(PROBLEM STATEMENT)
Reproduce every record below exactly as written, but leave out any pictures.
═════ GIVEN DATA ═════
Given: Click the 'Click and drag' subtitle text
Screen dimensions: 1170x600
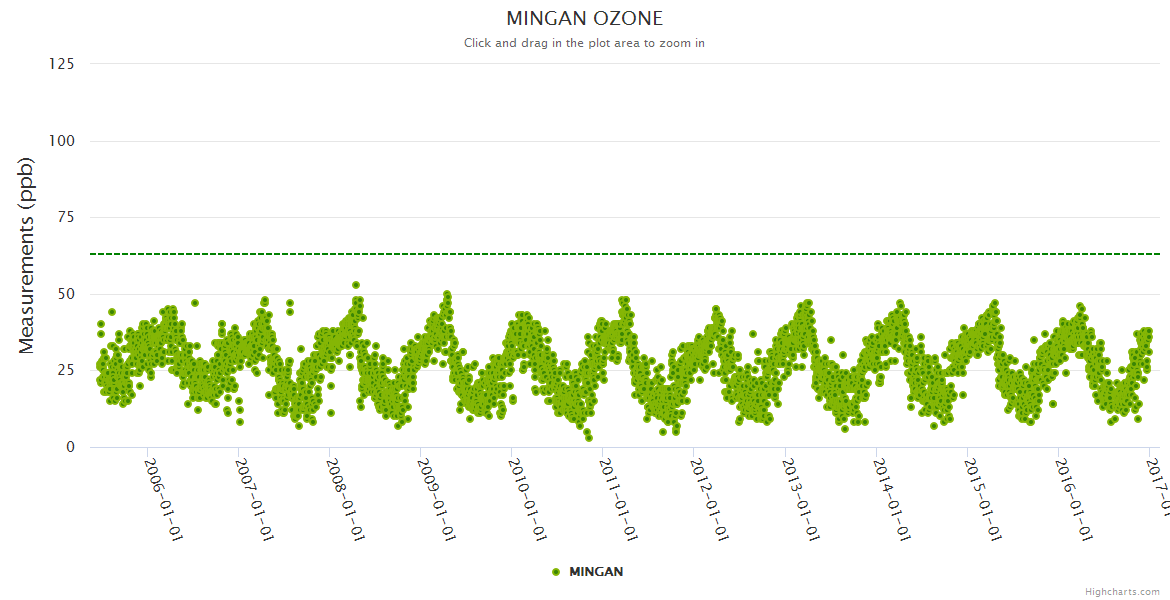Looking at the screenshot, I should tap(584, 43).
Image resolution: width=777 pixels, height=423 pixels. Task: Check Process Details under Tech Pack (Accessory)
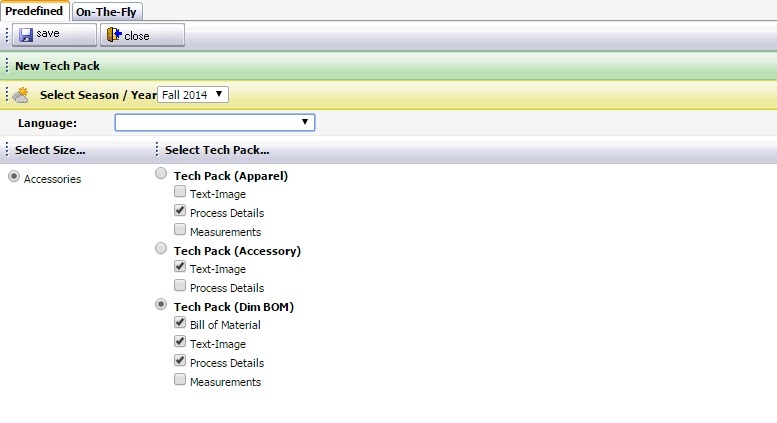coord(180,285)
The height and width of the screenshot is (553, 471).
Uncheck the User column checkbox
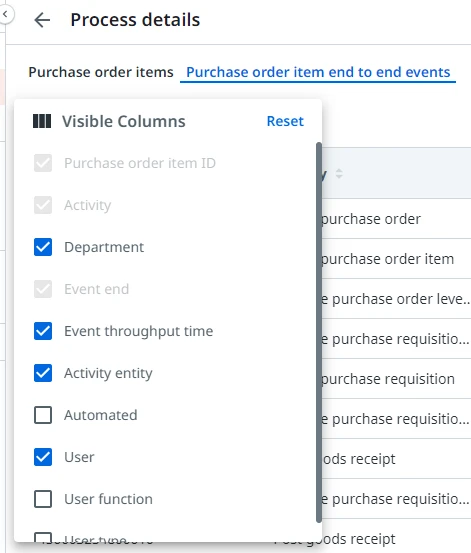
═════
(FINISHED TASK)
Given: Click the 'Click and drag' subtitle text
Screen dimensions: 1170x600
Looking at the screenshot, I should tap(584, 43).
Image resolution: width=777 pixels, height=423 pixels. Task: Check Process Details under Tech Pack (Accessory)
coord(180,285)
The height and width of the screenshot is (553, 471).
Uncheck the User column checkbox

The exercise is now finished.